Zverev Bridge (Зверев мост) is a pedestrian arch bridge that spans Vodootvodny Canal in Zamoskvorechye district of downtown Moscow, Russia. It was built in 1930 by N.Ya.Kalmykov (structural engineering) and I.A.Frantsuz (architectural design).

==History and specifications==
The oldest pedestrian bridge in Moscow, it connects Sadovnichesky (formerly Zverev) lane with Bolshoy Tatarsky Lane. The name Zverev belonged to a local merchant family; in soviet time, it was deemed improper for a lane, but quite acceptable for a small bridge in a working-class neighborhood. Today, both sides of Vodootvodny Canal are a mix of expensive residential and office space, but in 1930 the Canal was flanked by industrial properties - textile mills in Sadovniki and Red Hills, boiler and turbine plants on the other bank.

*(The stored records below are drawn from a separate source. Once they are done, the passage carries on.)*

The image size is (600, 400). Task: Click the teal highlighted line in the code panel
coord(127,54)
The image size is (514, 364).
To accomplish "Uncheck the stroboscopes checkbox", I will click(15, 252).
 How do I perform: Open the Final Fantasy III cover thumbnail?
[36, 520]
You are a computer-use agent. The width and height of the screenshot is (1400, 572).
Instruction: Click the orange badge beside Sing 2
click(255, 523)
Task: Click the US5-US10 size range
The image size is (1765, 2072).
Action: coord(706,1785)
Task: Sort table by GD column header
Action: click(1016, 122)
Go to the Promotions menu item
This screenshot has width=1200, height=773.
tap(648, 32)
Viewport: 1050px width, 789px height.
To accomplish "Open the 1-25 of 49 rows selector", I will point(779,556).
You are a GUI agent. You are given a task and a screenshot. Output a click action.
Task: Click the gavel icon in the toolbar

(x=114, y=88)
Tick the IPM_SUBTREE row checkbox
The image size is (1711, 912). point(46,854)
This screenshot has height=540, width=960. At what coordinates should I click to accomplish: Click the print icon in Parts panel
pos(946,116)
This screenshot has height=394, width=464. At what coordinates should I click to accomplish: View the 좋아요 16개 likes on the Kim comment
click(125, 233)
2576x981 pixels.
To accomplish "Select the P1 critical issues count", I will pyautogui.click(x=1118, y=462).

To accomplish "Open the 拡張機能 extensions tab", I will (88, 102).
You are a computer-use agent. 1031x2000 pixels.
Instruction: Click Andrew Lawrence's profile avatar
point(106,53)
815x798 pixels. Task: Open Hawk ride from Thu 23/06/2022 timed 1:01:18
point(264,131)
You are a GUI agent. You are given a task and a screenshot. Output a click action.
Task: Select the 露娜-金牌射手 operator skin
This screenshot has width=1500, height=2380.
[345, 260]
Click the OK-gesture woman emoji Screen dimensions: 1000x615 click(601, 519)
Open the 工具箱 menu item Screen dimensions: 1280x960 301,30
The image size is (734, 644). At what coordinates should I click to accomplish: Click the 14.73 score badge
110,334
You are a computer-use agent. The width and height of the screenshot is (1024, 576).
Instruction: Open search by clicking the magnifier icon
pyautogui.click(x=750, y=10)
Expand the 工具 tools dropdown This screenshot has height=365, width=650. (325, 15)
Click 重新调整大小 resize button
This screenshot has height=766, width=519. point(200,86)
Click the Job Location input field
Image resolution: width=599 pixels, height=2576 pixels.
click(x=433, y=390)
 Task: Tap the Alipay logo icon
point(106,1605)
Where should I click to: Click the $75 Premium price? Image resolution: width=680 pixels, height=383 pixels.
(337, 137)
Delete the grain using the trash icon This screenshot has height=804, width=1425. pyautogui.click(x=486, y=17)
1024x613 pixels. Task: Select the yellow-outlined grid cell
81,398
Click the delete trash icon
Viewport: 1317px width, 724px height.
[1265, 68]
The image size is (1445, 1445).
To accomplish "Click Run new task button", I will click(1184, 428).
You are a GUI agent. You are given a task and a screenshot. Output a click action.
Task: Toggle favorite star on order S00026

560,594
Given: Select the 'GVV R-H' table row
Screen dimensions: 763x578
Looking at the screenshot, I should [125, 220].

Main arch was made of in situ concrete, covered with jute mats for moisture protection and paved with ordinary asphalt. The unusually slim arch, traditionally painted white, is 32.675 meters long and 3.0 meters wide. In the middle, it is only 40 centimeters thick (55 centimeters including asphalt layer). Total length, including shoreside stairs, is 42.675 meters.

Shallow but warm water in the Canal around this bridge attracts scores of mallard ducks in winter; in summer, it is abundant with small fish and yellow water lilies.

==Film location==
Zverev Bridge can be seen in the 1997 film The Saint at the time point of 01:06:20.